De hecho, los asistentes de inteligencia artificial no necesariamente premian la producción amplia de contenido que sí venía funcionando en algunos casos para las búsquedas tradicionales. Los autores del informe explican que la aparición en respuestas generadas automáticamente tiene más que ver con ofrecer las mejores respuestas a preguntas concretas, tanto por el valor del contenido como por la limpieza de su exposición.
El gigante tecnológico ha venido aflorando AI Overviews en un 43% de las respuestas hasta mayo de 2026, frente al 15% del año anterior.
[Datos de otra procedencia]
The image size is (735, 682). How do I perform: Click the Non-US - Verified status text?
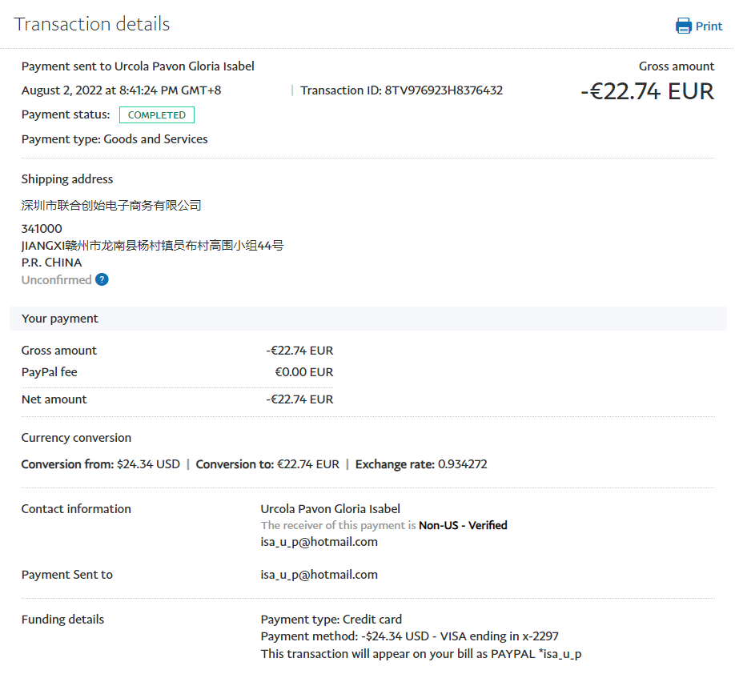coord(463,526)
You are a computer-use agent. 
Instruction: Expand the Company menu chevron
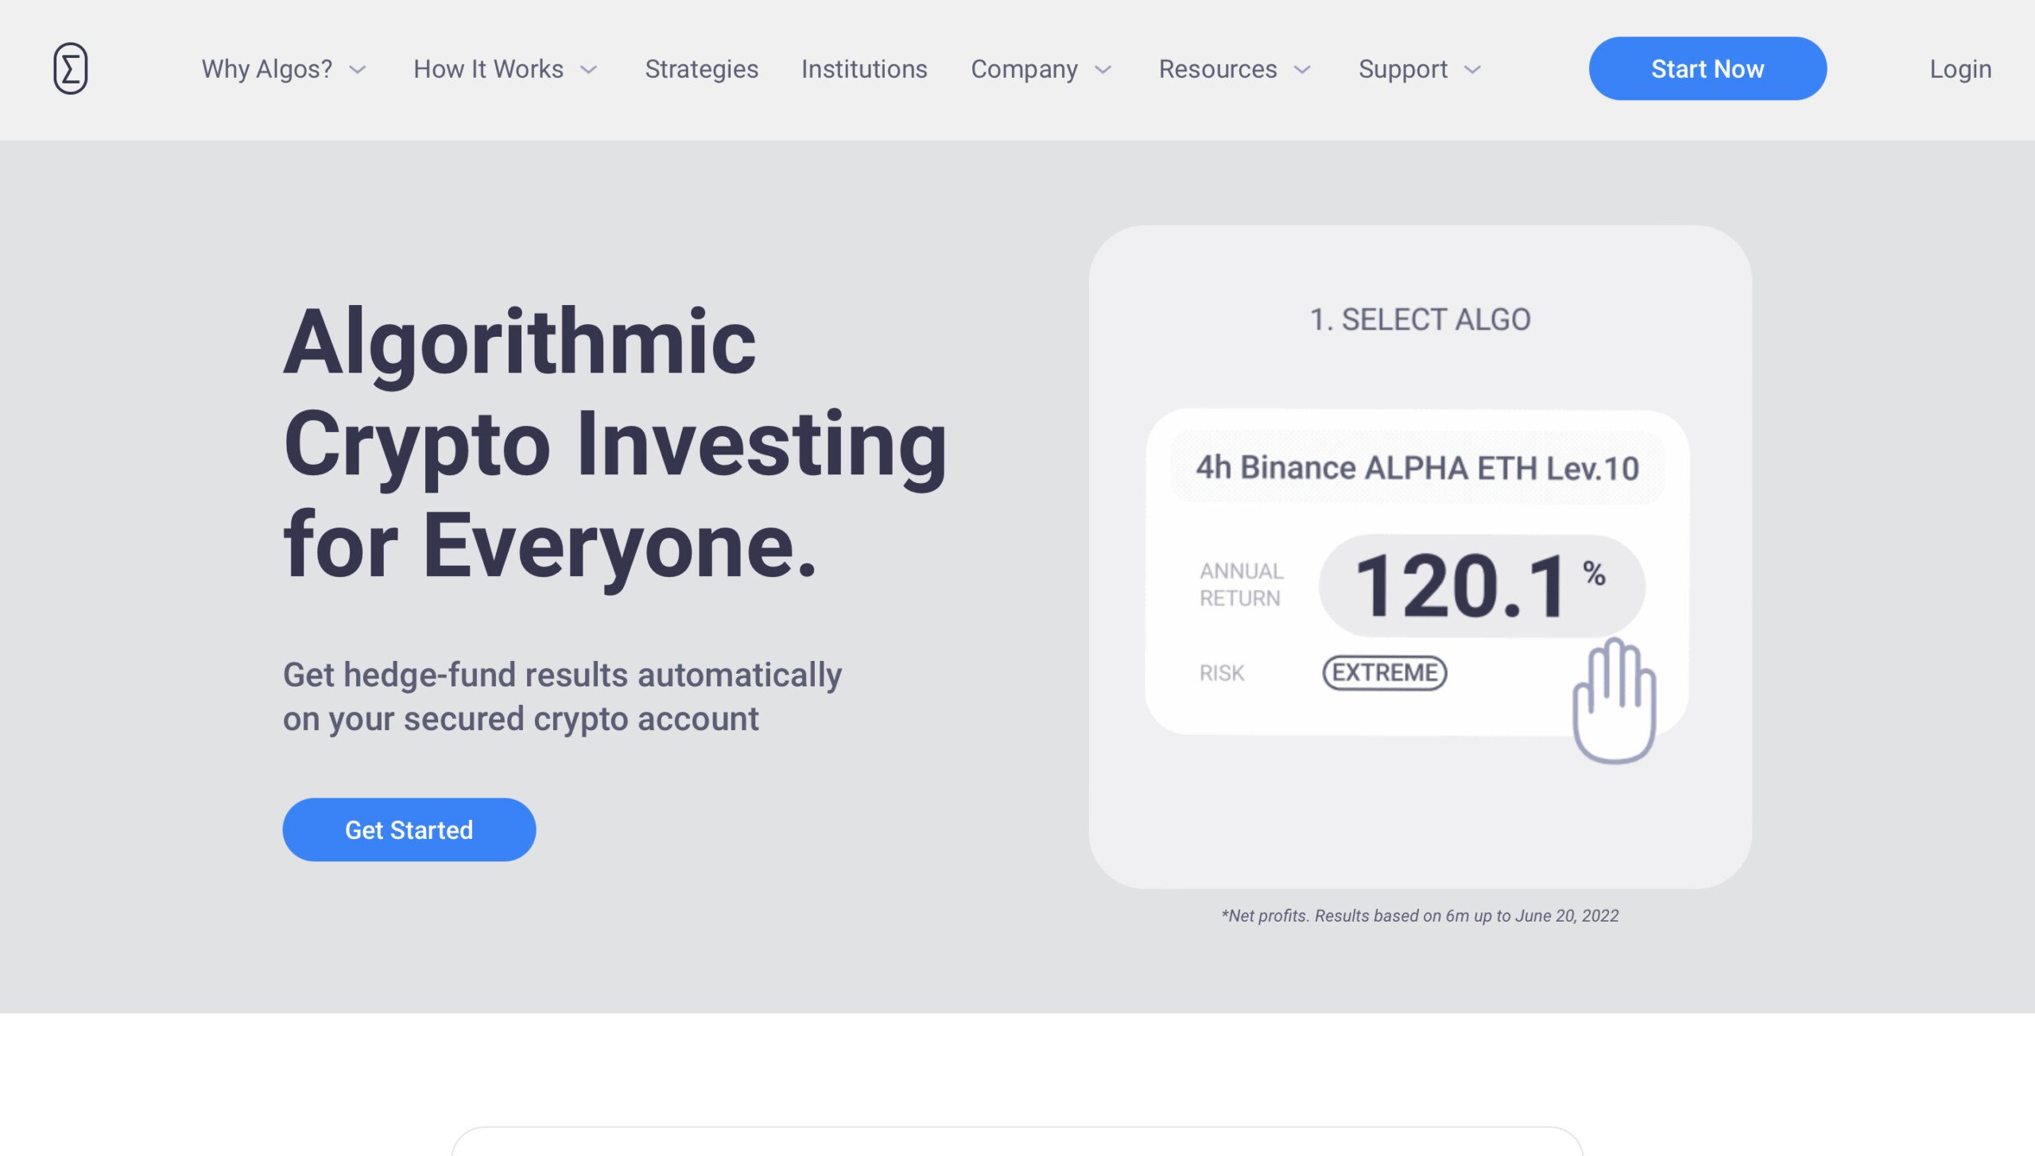1103,70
En ese contexto se hace imprescindible trabajar el denominado GEO (Generative Engine Optimization), una nueva disciplina desgajada del SEO cuyos principios se van construyendo sobre la marcha. Lo esencial al respecto es que el contenido debe ser fácilmente interpretable por los modelos y los sitios deben construir autoridad sobre temas concretos para ser citados en las preguntas que les conciernen.
La otra cara de la moneda es que el resultado que reciben los editores de las webs de las que esos modelos obtienen la información va a menos. El estudio de SimilarWeb refleja que el tráfico generado por plataformas de inteligencia artificial alcanzaron su máximo en octubre de 2025 en el caso de EEUU, y que desde entonces ha descendido. Eso se debe a que la tasa de clics hacia otros entornos ha caído del 18,8% al 15,8% en pocos meses.